He not only taught it, he lived it out, even as a famous world-traveling pope.
Pope St. John Paul II led an extraordinary life. From his time as a young priest in 1950s Poland surviving the brutalities of Communism to becoming a beloved pope who regularly drew crowds in the hundreds of thousands, he was one of most famous and influential people of his generation.
In the midst of it all, however, he never lost his personal touch. For instance, when he was shot by Mehmet Ali Agca in a 1981 assassination attempt, he later visited the prison to personally forgive the man. He was also well known in his younger days for heading out on retreats with small groups of friends or parishioners deep into the mountains where they had plenty of time for personal bonding.
It’s telling that he was devoted to maintaining individual relationships, even while burdened with the growing responsibilities of serving the Church. I’m just a parish priest with far fewer demands on my attention than he had, but there are nights I’m so tired that I go into my room, close the door, and binge on Netflix. It’s admirable that a man as great as John Paul II managed to make time for personal encounters when it would have been easy to get lost in the busyness and bustle of the Vatican.
The willingness to make time for friendship seems to be waning for many of us. Sure, social media is connective in its own way, but any honest person knows that scrolling through a social media feed isn’t quite the same thing as having face-to-face conversation. This is why many people, when asked, claim to find our technological age dehumanizing.
There are many other factors that pull us way from connecting with others. The way we divide ourselves into “us” and “them” camps so often, especially on social media. Or the way long work days with long commutes zap all of our energies. It’s so easy for many days to go by without any real, human connection.
This is why John Paul II is so fascinating. Because of how smart and busy he was, you would think he’d only have a few close friends or that he would struggle to remain connected to people. But that doesn’t seem to be the case, and people who met him always felt he had given them his full attention. He was clearly intentional in reaching out and made a point of getting to know people. Underneath the genius and in all his many books and teachings, this great man was making one, simple life-changing point: every person deserves to be loved.
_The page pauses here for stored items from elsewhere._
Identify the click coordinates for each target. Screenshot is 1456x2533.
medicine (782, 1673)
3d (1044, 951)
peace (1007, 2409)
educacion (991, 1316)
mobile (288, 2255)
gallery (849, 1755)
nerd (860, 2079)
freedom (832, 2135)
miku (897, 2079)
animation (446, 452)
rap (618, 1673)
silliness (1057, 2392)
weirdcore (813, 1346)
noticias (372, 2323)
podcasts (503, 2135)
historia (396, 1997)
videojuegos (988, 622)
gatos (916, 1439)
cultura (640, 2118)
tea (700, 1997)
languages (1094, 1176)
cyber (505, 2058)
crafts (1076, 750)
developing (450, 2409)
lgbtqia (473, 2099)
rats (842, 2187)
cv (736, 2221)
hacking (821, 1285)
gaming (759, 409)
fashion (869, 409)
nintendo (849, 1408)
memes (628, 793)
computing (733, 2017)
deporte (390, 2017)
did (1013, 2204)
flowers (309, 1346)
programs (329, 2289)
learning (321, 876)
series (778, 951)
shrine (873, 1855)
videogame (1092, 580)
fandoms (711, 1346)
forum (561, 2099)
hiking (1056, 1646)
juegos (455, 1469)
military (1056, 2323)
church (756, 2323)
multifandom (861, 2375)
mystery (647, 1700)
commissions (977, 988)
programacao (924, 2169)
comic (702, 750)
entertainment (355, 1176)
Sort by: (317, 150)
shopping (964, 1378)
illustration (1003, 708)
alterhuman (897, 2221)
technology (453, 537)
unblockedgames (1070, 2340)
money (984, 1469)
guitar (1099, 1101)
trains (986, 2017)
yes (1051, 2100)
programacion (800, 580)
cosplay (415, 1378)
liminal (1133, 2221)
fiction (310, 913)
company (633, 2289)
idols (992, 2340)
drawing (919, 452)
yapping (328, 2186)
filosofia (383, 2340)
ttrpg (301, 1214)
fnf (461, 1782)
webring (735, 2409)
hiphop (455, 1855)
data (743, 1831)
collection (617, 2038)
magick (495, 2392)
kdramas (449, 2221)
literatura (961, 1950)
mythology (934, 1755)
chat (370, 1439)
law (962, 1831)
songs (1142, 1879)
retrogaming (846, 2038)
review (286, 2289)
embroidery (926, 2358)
In his book Love and Responsibility, he writes, “A person’s rightful due is to be treated as an object of love, not as an object for use.” This holds true for every encounter we have with another person, whether it’s a family member, a co-worker, a friend, a stranger, or an enemy.
The way John Paul II lived his own life is an example of this time and time again. For him, the problem with the rise of technology, politicizing everything, or investing too much time in work is not that they cross some philosophical boundary, but that they objectify people.
To really know a person, we need to pause and take the time to personally connect. The life of St John Paul II shows that a happy life is not about adhering to any ideology or proving ourselves to be right or successful – it’s about people. Every person matters. Every person is valuable. Connection and friendship are the ways we honor that.